PROMPT = Output as a numbered list every line from the one containing "[button] (27, 34)" through the final row, inclusive, skipping any blank lines.
#### PROVIDED RECORDS ####
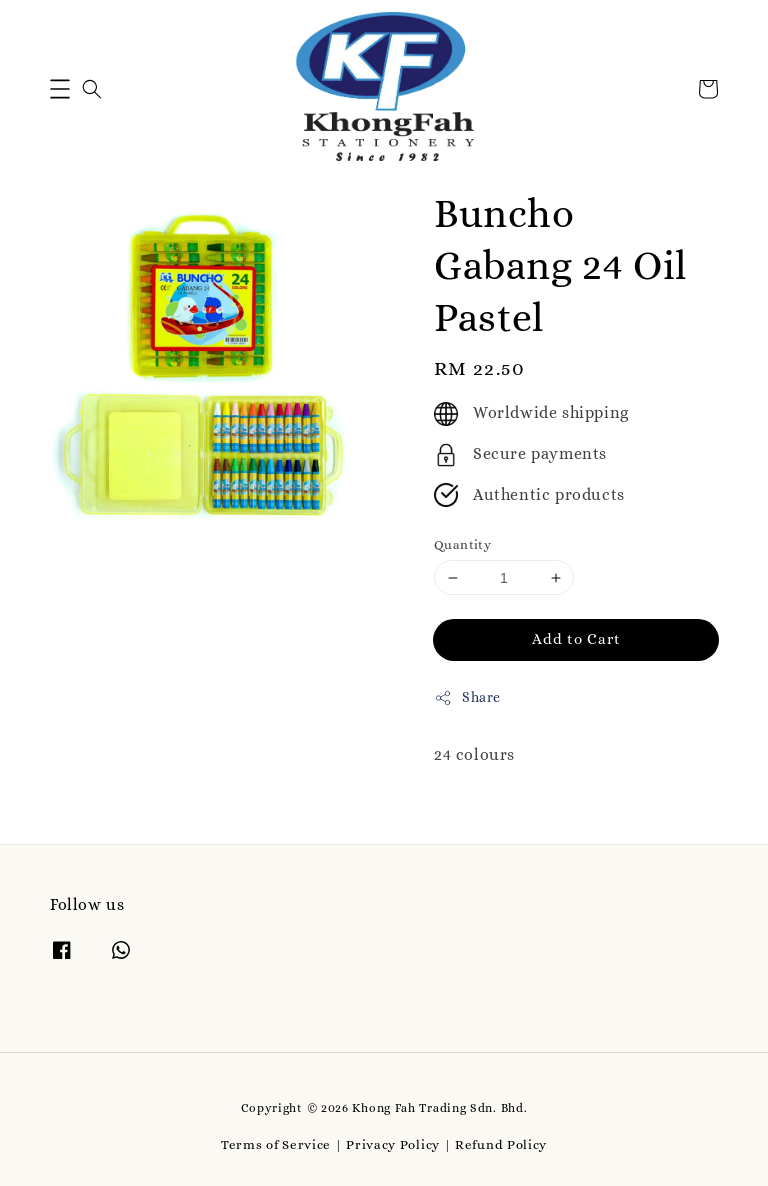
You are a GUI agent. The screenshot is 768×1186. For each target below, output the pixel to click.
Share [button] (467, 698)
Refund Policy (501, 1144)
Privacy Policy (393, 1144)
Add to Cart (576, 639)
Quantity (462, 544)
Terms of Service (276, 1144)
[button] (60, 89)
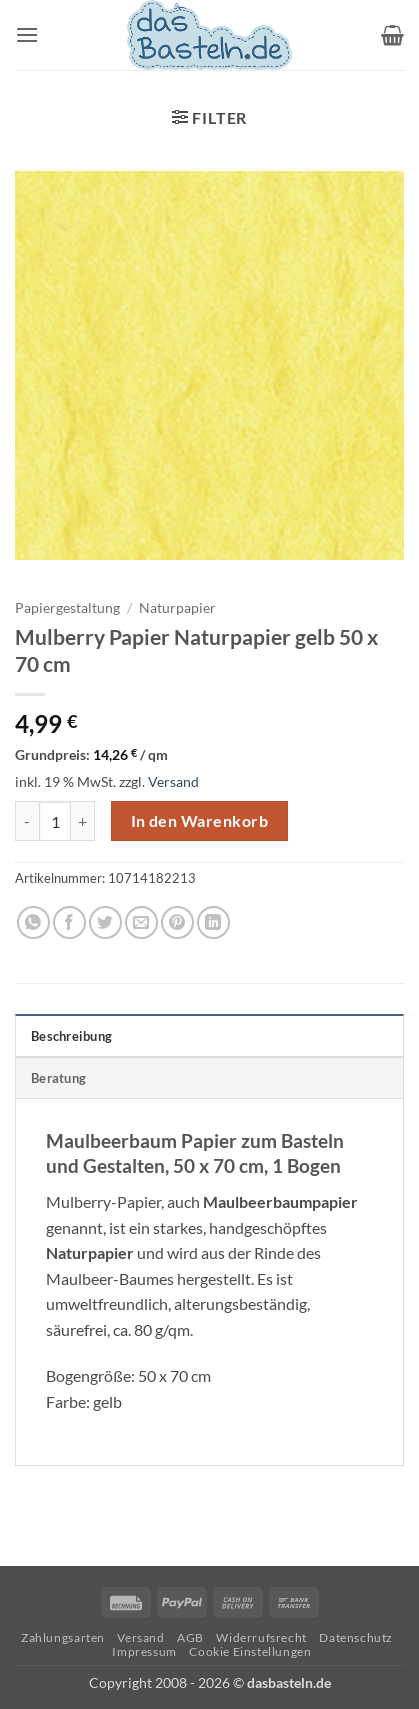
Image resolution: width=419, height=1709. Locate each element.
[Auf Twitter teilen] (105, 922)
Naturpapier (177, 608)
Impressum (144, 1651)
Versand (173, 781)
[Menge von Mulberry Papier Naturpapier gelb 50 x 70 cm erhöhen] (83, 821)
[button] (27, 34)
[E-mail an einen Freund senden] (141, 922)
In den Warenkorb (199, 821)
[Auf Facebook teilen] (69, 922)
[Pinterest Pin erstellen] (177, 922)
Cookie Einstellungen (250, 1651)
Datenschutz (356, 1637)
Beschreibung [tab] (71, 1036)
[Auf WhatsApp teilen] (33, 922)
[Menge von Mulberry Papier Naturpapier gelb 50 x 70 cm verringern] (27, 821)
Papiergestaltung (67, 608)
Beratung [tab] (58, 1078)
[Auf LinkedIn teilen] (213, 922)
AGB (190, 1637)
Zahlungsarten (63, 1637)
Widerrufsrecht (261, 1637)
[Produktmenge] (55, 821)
####
TASK ANSWER =
1. [button] (27, 34)
2. [E-mail an einen Freund senden] (141, 922)
3. In den Warenkorb (199, 821)
4. [Auf Facebook teilen] (69, 922)
5. [Pinterest Pin erstellen] (177, 922)
6. Cookie Einstellungen (250, 1651)
7. Datenschutz (356, 1637)
8. Beschreibung [tab] (71, 1036)
9. [Auf WhatsApp teilen] (33, 922)
10. [Menge von Mulberry Papier Naturpapier gelb 50 x 70 cm verringern] (27, 821)
11. Papiergestaltung (67, 608)
12. Beratung [tab] (58, 1078)
13. [Auf LinkedIn teilen] (213, 922)
14. AGB (190, 1637)
15. Zahlungsarten (63, 1637)
16. Widerrufsrecht (261, 1637)
17. [Produktmenge] (55, 821)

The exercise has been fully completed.